MATERIAL start
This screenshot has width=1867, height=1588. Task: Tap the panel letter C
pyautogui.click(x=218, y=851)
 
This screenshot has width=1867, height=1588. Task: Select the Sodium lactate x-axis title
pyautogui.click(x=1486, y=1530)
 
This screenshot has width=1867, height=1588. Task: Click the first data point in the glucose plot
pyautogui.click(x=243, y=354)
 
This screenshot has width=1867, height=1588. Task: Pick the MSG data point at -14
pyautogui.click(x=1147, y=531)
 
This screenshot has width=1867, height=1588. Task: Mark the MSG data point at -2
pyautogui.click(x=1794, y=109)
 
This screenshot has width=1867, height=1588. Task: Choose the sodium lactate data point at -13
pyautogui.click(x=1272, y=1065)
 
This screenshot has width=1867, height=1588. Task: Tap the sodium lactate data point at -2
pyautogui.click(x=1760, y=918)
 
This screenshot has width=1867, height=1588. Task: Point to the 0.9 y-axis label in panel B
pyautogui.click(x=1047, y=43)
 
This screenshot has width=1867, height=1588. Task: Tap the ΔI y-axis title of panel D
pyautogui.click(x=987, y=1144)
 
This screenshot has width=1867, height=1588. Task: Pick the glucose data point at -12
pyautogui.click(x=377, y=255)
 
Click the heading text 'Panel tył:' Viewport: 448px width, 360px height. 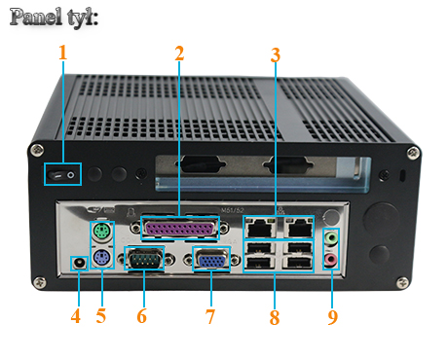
MATERIAL end
• **WRITTEN INSTRUCTION**
Format the records, from the line containing "This screenshot has width=1867, height=1588. Task: Point" through the end of the records, as a Markdown table with the columns Row and Text. Skip blank lines, and leave the pictures out.

• **OUTPUT BELOW**
| Row | Text |
|---|---|
| 1 | This screenshot has width=1867, height=1588. Task: Point to the 0.9 y-axis label in panel B |
| 2 | pyautogui.click(x=1047, y=43) |
| 3 | This screenshot has width=1867, height=1588. Task: Tap the ΔI y-axis title of panel D |
| 4 | pyautogui.click(x=987, y=1144) |
| 5 | This screenshot has width=1867, height=1588. Task: Pick the glucose data point at -12 |
| 6 | pyautogui.click(x=377, y=255) |
| 7 | Click the heading text 'Panel tył:' Viewport: 448px width, 360px height.  |